Numerical investigation of influence of cross-sectional dimensions of flow channels on PEM fuel cell performance

Proton exchange membrane fuel cell (PEMFC) has acquired increasing importance because of operating at higher efficiency and producing environmentally friendly power at low temperatures over the past decade. Flow channel as a vital part of PEMFC plays a critical role for augmenting the performance of PEMFC. In this paper, a single phase, 3-D model is generated to examine impact of the channel cross-section geometry on the cell performance. 15 different simulation cases were gained by altering the flow channel width and depth from 0.2 to 1.6 mm for the fixed depth and width of 1 mm, respectively.
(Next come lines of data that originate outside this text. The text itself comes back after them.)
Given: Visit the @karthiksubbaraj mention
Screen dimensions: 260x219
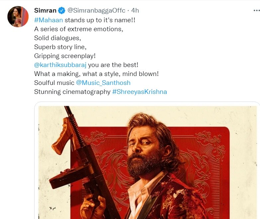Looking at the screenshot, I should [60, 65].
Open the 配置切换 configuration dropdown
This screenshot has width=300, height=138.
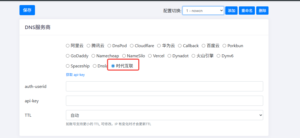click(x=203, y=11)
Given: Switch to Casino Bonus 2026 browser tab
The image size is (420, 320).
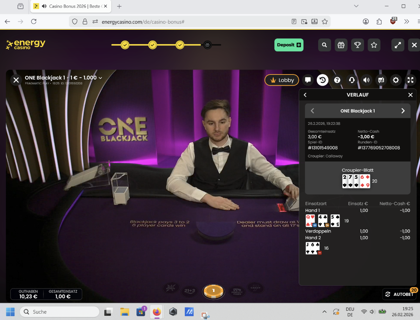Looking at the screenshot, I should coord(72,6).
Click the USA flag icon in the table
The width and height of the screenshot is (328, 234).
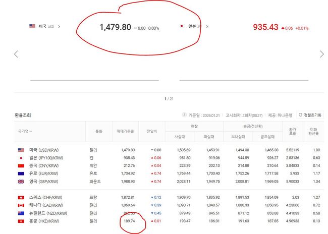coord(21,150)
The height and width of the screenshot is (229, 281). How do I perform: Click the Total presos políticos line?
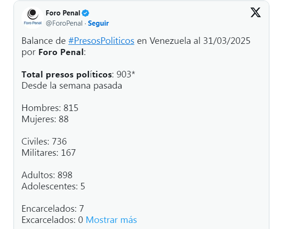click(78, 74)
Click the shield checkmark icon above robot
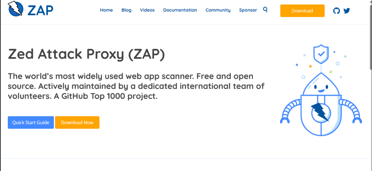372x171 pixels. pos(321,54)
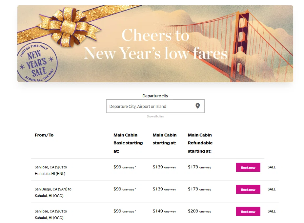Book now for San Jose to Kahului
304x223 pixels.
[x=248, y=211]
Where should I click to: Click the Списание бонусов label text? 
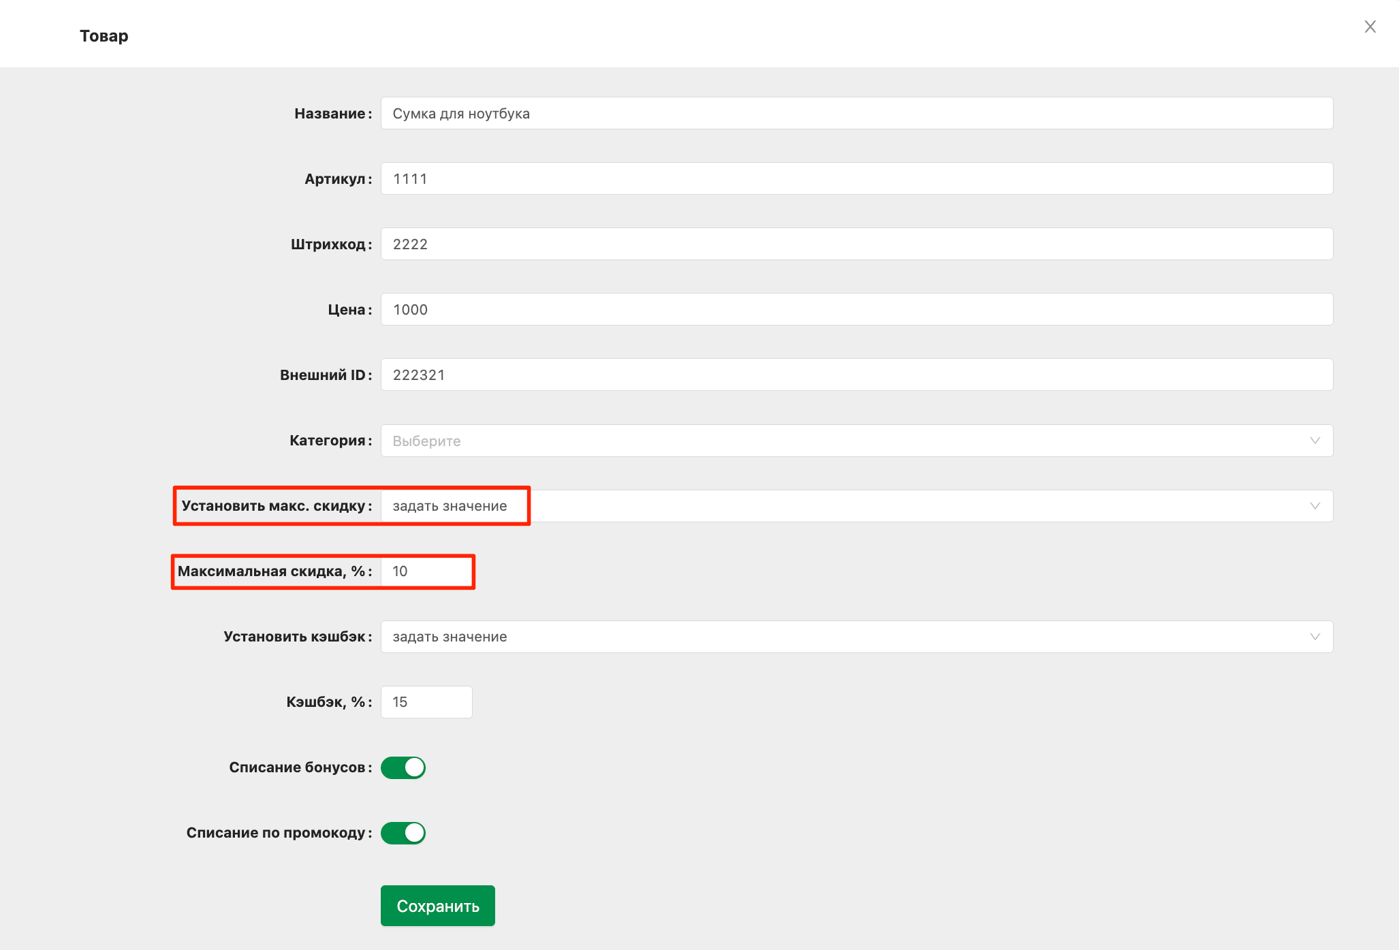(x=298, y=767)
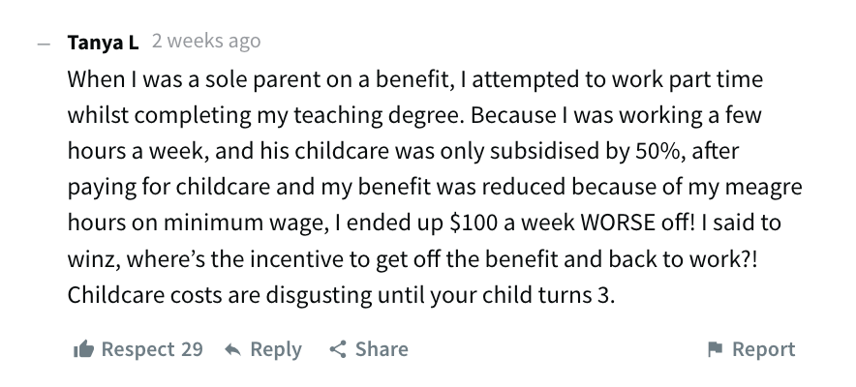Screen dimensions: 856x387
Task: Click the Report text link
Action: point(764,349)
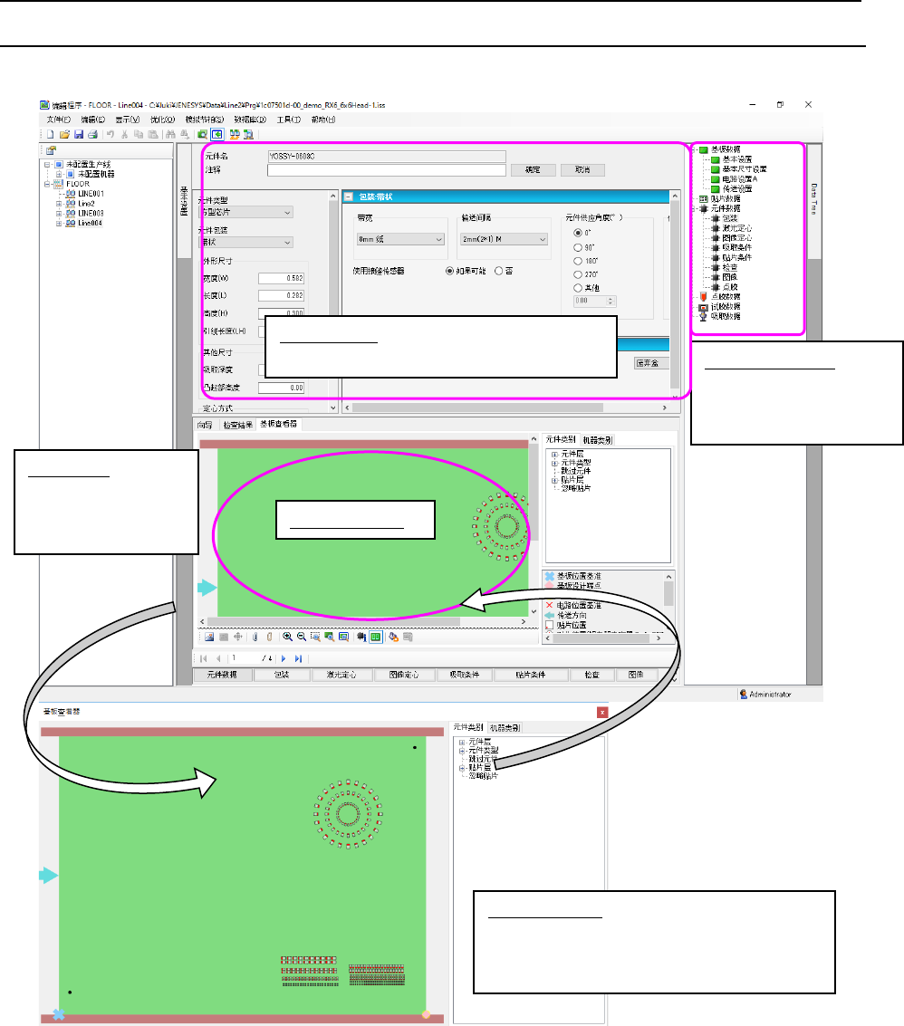Click the 注释 comment input field
904x1026 pixels.
386,170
In the base case, the channel dimensions are 1.0 mm width and depth. The results revealed that decreasing depth and width of the channel enhanced the current density thanks to increasing gas velocity in the flow channels of the anode and cathode at the expense of increased pressure drop. The cases having the channel cross-sectional dimensions of 0.2 x 0.1 mm and 0.1 x 0.2 mm (channel width x depth) enhanced the current density about 57% and 45% at 0.4 V compared to the base case. Besides, oxygen consumption and water production in the cathode side are also remarkably increased in these cases. However, the channel cross-sectional size of 0.8 x 1 mm case which increases the current density 2.5% at 0.4 V in comparison with the base case can be best option by taking into consideration pressure drop into the flow channels.